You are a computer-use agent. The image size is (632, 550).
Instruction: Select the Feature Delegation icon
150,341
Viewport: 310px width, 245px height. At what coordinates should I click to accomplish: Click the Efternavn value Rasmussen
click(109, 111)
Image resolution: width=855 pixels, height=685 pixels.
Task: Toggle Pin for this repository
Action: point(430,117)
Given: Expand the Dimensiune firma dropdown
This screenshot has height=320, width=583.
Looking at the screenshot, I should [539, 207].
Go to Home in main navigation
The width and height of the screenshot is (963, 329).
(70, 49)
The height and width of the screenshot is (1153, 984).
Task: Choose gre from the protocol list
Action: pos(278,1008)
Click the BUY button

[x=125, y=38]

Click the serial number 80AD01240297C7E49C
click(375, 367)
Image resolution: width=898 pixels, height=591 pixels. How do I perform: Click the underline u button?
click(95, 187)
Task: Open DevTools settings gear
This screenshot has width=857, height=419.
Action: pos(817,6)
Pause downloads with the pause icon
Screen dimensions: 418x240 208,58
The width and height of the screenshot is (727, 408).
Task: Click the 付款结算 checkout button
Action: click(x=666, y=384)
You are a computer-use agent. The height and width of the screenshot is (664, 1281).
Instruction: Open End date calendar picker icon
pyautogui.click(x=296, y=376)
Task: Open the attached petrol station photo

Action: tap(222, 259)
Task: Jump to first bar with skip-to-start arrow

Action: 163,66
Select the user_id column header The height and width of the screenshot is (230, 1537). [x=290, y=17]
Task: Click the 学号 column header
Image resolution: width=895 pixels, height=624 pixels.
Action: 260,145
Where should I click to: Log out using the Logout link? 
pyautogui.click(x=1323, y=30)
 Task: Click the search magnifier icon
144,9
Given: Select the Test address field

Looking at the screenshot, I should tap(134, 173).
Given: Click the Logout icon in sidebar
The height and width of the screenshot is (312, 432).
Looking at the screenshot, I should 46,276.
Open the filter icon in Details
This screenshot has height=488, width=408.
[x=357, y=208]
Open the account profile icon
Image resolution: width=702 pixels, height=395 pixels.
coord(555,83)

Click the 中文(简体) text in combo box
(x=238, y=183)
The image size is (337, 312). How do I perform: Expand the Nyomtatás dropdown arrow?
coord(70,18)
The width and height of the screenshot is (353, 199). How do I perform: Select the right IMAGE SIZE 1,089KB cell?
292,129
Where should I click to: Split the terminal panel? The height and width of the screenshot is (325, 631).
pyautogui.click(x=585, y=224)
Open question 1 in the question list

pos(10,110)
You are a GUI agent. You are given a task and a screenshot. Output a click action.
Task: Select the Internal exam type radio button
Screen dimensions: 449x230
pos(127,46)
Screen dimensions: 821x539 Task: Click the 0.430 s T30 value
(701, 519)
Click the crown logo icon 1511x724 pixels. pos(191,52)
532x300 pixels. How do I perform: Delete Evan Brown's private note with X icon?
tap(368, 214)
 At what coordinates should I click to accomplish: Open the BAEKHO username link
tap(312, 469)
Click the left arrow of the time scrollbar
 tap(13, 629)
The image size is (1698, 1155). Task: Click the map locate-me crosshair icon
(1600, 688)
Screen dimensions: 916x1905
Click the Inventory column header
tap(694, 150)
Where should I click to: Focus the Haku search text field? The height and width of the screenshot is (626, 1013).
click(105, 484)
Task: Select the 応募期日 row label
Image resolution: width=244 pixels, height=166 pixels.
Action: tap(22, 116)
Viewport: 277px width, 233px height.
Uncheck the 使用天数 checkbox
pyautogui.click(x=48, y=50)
—————
Find the line that contains "Where should I click to: Focus". Repeat it and every line after it, exactly as written, up to and including the last line of the records above.

Where should I click to: Focus the Haku search text field? The height and width of the screenshot is (626, 1013).
click(105, 484)
Task: Select the 応募期日 row label
Image resolution: width=244 pixels, height=166 pixels.
Action: tap(22, 116)
Viewport: 277px width, 233px height.
Uncheck the 使用天数 checkbox
pyautogui.click(x=48, y=50)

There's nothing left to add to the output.